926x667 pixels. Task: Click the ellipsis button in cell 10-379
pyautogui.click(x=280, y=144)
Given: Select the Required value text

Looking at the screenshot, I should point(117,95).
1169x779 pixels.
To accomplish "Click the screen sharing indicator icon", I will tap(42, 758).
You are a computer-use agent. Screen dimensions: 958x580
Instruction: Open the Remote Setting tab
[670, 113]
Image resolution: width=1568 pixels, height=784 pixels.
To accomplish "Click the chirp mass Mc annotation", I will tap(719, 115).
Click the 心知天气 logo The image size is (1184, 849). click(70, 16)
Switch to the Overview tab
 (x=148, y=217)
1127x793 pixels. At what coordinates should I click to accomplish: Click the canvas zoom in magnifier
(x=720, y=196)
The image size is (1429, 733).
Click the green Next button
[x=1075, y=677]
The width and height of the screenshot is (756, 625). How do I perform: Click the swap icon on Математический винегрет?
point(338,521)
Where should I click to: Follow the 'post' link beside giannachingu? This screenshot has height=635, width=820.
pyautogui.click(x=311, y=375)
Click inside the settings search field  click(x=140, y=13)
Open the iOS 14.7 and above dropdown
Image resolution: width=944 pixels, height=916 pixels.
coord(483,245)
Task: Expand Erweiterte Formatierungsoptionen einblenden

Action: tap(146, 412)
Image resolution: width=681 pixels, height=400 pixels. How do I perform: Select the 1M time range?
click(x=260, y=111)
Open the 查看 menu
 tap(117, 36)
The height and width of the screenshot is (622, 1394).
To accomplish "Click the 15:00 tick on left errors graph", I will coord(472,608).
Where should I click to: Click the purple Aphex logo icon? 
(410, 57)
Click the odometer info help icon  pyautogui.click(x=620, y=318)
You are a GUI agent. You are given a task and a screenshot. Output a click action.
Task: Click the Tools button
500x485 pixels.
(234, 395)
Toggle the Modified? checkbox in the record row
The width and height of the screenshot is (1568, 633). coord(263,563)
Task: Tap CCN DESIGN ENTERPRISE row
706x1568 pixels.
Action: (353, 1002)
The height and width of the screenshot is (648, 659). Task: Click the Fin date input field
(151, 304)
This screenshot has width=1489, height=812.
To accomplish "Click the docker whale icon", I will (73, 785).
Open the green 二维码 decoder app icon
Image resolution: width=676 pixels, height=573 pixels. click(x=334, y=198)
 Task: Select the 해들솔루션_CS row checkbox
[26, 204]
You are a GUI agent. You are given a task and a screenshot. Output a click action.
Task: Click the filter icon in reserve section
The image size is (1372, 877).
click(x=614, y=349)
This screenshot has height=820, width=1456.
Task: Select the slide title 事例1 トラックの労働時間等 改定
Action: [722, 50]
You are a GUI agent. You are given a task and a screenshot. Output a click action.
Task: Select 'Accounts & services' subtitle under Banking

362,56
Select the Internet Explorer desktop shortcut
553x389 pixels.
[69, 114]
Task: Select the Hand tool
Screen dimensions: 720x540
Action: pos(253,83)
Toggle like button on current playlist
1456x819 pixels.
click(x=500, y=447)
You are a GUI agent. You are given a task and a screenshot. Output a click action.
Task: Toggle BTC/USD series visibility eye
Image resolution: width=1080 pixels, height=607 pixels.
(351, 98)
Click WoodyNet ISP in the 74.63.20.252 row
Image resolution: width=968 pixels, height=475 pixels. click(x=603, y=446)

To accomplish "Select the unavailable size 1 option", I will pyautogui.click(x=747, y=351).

——————————

**Problem details**
The records above must be transcribed without a single omission.

**Solution to the exercise**
926x667 pixels. Task: Click the ellipsis button in cell 10-379
pyautogui.click(x=280, y=144)
Given: Select the Required value text

Looking at the screenshot, I should point(117,95).
1169x779 pixels.
To accomplish "Click the screen sharing indicator icon", I will tap(42, 758).
You are a computer-use agent. Screen dimensions: 958x580
Instruction: Open the Remote Setting tab
[670, 113]
Image resolution: width=1568 pixels, height=784 pixels.
To accomplish "Click the chirp mass Mc annotation", I will tap(719, 115).
Click the 心知天气 logo The image size is (1184, 849). click(70, 16)
Switch to the Overview tab
 (x=148, y=217)
1127x793 pixels. At what coordinates should I click to accomplish: Click the canvas zoom in magnifier
(x=720, y=196)
The image size is (1429, 733).
Click the green Next button
[x=1075, y=677]
The width and height of the screenshot is (756, 625). How do I perform: Click the swap icon on Математический винегрет?
point(338,521)
Where should I click to: Follow the 'post' link beside giannachingu? This screenshot has height=635, width=820.
pyautogui.click(x=311, y=375)
Click inside the settings search field  click(x=140, y=13)
Open the iOS 14.7 and above dropdown
Image resolution: width=944 pixels, height=916 pixels.
coord(483,245)
Task: Expand Erweiterte Formatierungsoptionen einblenden

Action: tap(146, 412)
Image resolution: width=681 pixels, height=400 pixels. How do I perform: Select the 1M time range?
click(x=260, y=111)
Open the 查看 menu
 tap(117, 36)
The height and width of the screenshot is (622, 1394).
To accomplish "Click the 15:00 tick on left errors graph", I will coord(472,608).
Where should I click to: Click the purple Aphex logo icon? 
(410, 57)
Click the odometer info help icon  pyautogui.click(x=620, y=318)
You are a GUI agent. You are given a task and a screenshot. Output a click action.
Task: Click the Tools button
500x485 pixels.
(234, 395)
Toggle the Modified? checkbox in the record row
The width and height of the screenshot is (1568, 633). coord(263,563)
Task: Tap CCN DESIGN ENTERPRISE row
706x1568 pixels.
Action: (353, 1002)
The height and width of the screenshot is (648, 659). Task: Click the Fin date input field
(151, 304)
This screenshot has width=1489, height=812.
To accomplish "Click the docker whale icon", I will (73, 785).
Open the green 二维码 decoder app icon
Image resolution: width=676 pixels, height=573 pixels. click(x=334, y=198)
 Task: Select the 해들솔루션_CS row checkbox
[26, 204]
You are a GUI agent. You are given a task and a screenshot. Output a click action.
Task: Click the filter icon in reserve section
The image size is (1372, 877).
click(x=614, y=349)
This screenshot has height=820, width=1456.
Task: Select the slide title 事例1 トラックの労働時間等 改定
Action: [722, 50]
You are a GUI agent. You are given a task and a screenshot. Output a click action.
Task: Select 'Accounts & services' subtitle under Banking

362,56
Select the Internet Explorer desktop shortcut
553x389 pixels.
[69, 114]
Task: Select the Hand tool
Screen dimensions: 720x540
Action: pos(253,83)
Toggle like button on current playlist
1456x819 pixels.
click(x=500, y=447)
You are a GUI agent. You are given a task and a screenshot. Output a click action.
Task: Toggle BTC/USD series visibility eye
Image resolution: width=1080 pixels, height=607 pixels.
(351, 98)
Click WoodyNet ISP in the 74.63.20.252 row
Image resolution: width=968 pixels, height=475 pixels. click(x=603, y=446)

To accomplish "Select the unavailable size 1 option", I will pyautogui.click(x=747, y=351).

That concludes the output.